Other drugs in late-stage development include the Phase III cancer vaccine, Allovectin-7, from San Diego-based Vical Inc., in trials as a first-line therapy for patients with Stage III and Stage IV recurrent metastatic melanoma. Allovectin-7 could give Yervoy a run for its money, as the Phase II results showed a median survival of 18.8 months. Data from Allovectin-7's Phase III trial are expected in the second half of 2011.
Then there's BioVex Inc., of Woburn, Mass., which was just acquired by Thousand Oaks, Calif.-based Amgen, which is developing the Phase III oncolytic OncoVex GM-CSF. Pfizer Inc. ran into trouble with its anti-CTLA-4 antibody tremelimumab, after an interim Phase III analysis suggested the drug likely would not meet statistical significance. But Swiss pharma Debiopharm Group revived that drug after Pfizer discovered a biomarker that could better target patients and elicit a response. (See BioWorld Today, Jan. 8, 2010.)
Another drug that hit the skids, but appears to be making a comeback is London-based AstraZeneca plc and Boulder, Colo.-based Array BioPharma Inc.'s selumitinib. The firms halted the Phase II MEK kinase inhibitor, which may be more effective in patients with BRAF mutations, when initial results indicated no difference in efficacy between the two arms in the primary endpoint of progression-free survival. However, AstraZeneca is advancing the compound through a number of redesigned multi-arm Phase II trials. (See BioWorld Today, Dec. 21, 2007.)

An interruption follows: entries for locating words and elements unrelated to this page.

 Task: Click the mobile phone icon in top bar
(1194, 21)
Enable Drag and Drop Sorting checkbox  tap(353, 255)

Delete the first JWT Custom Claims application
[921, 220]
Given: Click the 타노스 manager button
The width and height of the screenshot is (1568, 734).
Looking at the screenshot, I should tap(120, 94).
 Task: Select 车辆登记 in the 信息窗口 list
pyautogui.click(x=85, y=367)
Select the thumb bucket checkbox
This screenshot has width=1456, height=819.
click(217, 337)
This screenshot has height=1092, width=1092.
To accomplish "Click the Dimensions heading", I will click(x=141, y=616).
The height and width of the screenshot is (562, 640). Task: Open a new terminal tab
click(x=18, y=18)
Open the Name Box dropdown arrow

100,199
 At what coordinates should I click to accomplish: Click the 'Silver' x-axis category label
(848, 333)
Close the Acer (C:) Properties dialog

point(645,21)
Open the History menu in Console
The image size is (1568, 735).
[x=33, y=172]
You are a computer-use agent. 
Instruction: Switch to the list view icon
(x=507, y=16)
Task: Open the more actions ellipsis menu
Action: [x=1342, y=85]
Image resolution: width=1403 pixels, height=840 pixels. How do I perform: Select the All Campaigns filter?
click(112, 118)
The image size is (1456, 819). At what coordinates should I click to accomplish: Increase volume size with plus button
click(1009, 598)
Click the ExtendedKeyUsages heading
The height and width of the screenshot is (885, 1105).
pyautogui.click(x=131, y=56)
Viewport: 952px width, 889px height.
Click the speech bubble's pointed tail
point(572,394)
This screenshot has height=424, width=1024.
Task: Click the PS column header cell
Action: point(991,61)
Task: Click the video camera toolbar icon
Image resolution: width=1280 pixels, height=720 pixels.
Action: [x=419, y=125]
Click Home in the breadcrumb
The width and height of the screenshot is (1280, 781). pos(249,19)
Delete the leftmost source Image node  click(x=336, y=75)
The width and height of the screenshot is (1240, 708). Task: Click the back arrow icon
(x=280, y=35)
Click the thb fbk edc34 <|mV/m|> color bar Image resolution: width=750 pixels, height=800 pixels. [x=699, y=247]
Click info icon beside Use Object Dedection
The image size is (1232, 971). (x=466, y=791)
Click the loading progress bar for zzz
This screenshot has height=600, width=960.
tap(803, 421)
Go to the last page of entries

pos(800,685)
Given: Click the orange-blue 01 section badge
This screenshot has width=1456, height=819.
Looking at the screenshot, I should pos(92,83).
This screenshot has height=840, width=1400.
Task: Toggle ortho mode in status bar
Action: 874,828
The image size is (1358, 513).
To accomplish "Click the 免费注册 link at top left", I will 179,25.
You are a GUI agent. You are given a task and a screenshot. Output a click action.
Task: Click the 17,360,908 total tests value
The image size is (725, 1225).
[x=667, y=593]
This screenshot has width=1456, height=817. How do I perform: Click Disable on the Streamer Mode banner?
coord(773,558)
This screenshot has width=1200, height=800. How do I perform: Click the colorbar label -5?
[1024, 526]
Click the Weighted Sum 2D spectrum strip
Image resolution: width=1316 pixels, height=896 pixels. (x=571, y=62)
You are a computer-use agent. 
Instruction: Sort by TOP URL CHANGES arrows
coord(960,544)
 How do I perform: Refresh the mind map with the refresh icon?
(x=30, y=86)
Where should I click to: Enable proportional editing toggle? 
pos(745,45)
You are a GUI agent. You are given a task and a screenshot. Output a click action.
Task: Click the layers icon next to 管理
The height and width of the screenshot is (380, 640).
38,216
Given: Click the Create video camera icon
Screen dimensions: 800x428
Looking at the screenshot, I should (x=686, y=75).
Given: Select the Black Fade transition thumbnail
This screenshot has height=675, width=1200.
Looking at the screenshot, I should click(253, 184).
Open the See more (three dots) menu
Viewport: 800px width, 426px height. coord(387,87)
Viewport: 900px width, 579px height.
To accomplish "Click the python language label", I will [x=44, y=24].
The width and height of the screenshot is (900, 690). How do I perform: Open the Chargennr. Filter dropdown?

Leerink's Fernandez said the future of melanoma drugs will depend on the mechanism of action, but the hurdle will be higher now that Yervoy is approved and likely will become part of the clinical trial comparator group. "The problem is that they're going to face a high hurdle and will have to do head-to-head comparisons, or study a candidate as a second-line treatment." It is similar to when VEGF inhibitor Avastin (bevacizumab, Roche AG) hit the market, Fernandez said. "It's difficult to conduct a clinical trial in colorectal cancer without Avastin on board."
Fernandez added developers also likely will have to incorporate specific genotypes such as the BRAF mutations if PLX4032 is approved. "Development will have to incorporate Yervoy and PLX4032, or both. I view it as a challenge to designing clinical trials at this point."